§ Records for the task
• • • • •

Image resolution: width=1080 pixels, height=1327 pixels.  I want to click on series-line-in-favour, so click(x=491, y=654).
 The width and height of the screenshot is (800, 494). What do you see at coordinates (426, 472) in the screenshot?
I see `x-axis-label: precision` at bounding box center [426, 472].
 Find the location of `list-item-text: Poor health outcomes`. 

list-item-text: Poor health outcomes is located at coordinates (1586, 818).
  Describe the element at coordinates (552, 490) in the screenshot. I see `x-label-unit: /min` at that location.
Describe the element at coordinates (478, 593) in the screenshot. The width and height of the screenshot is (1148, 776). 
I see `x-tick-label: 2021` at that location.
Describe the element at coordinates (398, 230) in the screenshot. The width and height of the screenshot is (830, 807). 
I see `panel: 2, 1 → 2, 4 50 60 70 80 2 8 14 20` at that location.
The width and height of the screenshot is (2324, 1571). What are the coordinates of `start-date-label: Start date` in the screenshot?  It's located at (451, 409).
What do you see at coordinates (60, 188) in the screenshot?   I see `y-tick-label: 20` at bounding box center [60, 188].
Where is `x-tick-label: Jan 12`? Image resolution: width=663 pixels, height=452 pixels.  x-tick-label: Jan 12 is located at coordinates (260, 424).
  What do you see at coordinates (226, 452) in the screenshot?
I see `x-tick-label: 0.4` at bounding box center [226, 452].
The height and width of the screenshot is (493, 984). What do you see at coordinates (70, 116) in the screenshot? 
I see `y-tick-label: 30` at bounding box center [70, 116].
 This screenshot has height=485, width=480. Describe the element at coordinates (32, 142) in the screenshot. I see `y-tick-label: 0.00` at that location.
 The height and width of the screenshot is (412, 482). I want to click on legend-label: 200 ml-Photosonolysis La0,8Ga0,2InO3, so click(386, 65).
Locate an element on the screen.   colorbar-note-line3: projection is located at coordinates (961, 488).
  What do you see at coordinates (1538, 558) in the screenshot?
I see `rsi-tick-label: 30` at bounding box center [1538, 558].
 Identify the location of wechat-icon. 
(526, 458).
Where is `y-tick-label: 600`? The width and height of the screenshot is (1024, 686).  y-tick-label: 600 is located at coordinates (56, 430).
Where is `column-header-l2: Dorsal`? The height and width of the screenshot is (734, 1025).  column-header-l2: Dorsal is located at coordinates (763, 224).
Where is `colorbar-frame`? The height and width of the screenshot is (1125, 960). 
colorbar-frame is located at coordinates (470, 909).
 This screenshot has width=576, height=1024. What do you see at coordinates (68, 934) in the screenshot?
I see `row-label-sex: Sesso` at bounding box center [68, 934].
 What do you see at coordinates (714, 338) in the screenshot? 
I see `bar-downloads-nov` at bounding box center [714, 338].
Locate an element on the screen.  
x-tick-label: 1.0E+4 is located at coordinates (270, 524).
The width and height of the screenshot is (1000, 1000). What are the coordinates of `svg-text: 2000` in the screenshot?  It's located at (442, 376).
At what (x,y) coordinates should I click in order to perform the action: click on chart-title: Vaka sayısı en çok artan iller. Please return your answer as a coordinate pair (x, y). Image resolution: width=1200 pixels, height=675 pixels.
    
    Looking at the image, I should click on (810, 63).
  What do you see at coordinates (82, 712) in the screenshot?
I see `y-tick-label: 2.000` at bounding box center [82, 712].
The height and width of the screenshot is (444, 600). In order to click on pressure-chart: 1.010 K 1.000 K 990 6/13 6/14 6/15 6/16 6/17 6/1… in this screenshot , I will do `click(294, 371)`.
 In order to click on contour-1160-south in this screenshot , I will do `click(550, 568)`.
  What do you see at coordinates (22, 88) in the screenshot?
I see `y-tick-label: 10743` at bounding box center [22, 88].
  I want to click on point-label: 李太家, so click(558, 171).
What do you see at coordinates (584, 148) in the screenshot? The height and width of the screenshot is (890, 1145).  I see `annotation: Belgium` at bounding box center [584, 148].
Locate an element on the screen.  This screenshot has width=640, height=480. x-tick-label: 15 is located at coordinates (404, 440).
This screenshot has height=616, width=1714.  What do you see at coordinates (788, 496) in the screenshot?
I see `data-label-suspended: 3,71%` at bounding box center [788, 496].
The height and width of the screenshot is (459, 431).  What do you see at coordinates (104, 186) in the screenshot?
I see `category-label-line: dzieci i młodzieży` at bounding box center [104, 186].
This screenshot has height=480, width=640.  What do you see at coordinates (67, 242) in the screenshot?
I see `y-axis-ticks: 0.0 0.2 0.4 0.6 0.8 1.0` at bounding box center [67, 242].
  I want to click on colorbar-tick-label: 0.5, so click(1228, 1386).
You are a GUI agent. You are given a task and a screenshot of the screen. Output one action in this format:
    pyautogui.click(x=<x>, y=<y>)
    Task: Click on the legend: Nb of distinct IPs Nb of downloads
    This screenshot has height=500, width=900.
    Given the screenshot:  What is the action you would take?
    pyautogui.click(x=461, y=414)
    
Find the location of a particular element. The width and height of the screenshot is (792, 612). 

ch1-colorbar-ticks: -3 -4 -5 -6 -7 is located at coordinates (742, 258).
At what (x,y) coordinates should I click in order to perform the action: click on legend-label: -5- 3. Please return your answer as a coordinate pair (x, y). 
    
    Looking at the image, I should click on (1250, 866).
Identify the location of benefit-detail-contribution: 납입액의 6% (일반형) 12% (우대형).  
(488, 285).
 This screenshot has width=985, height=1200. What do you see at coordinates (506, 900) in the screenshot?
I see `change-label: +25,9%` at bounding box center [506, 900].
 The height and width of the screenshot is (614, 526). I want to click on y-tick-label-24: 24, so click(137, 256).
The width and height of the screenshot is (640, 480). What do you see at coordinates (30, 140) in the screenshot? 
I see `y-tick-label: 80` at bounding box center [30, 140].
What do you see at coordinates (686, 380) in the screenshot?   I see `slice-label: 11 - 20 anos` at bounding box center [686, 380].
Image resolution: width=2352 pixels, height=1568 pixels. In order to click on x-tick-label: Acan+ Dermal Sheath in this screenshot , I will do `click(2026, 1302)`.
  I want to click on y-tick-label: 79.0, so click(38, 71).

• • • • •

§ Your task
Count the lines in the material above that contain the word "will". Reply with the number alone.

§ Exercise output
3